FILESYSTEM vs SQLITE, while storing up-to 10M files


I would like to store up-to 10M files, 2TB storage unit. The only properties which I need restricted to filenames, and their contents (data).

The files max-length is 100MB, most of them are less than 1MB. The ability of removing files is required, and both writing and reading speeds should be a priority - while low storage efficiency, recovery or integrity methods, are not needed.

I thought about NTFS, but most of its features are not needed, while can't be disabled and considered to be an overhead concern, a few of them are: creation date, modification date, attribs, journal and of course permissions.

Due to the native features of a filesystem which are not needed, would you suggest I'll use SQLITE for this requirement? or there's an obvious disadvantage that I should be aware about? (one would guess that removing files will be a complicated task?)

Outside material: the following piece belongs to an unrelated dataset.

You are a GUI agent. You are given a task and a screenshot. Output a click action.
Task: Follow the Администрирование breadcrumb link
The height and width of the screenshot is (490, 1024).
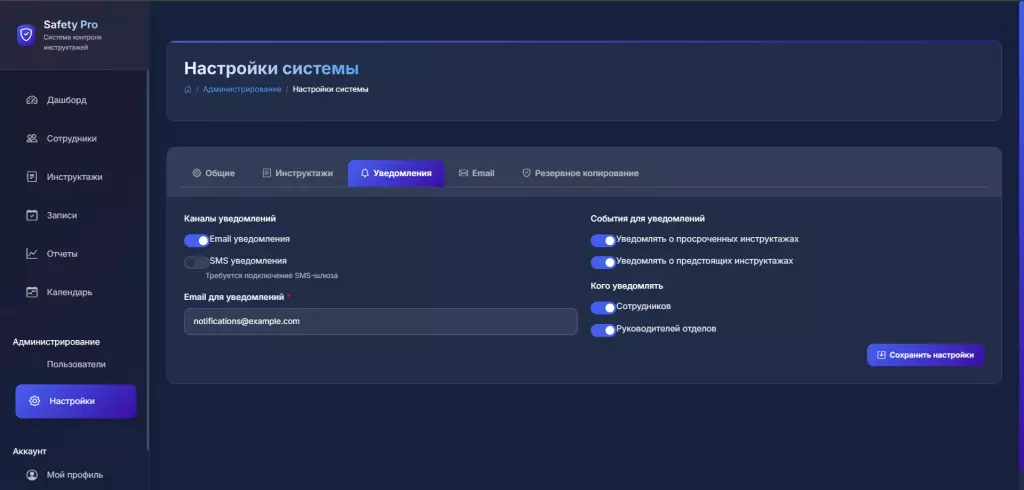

(SQLITE will be via the C api)

My goal is to use a more suited solution to gain performance. Thanks in advance - Doori Bar


Solution

  • If your main requirement is performance, go with native file system. DBMS are not well suited for handling large BLOBs, so SQLite is not an option for you at all (don't even know why everybody considers SQLite to be a plug for every hole).

    To improve performance of NTFS (or any other file system you choose) don't put all files into single folder, but group files by first N characters of their file names, or also by extension.

    Also there exist some other file systems on the market and maybe some of them offer possibility to disable some of used features. You can check the comparison on Wikipedia and check them.

    Correction: I've made some tests (not very extensive though) that show no performance benefit in grouping files into subdirectories for most types of operations, and NTFS quite efficiently handled 26^4 empty files named from AAAA to ZZZZ in a single directory. So you need to check efficiency for your particular file system.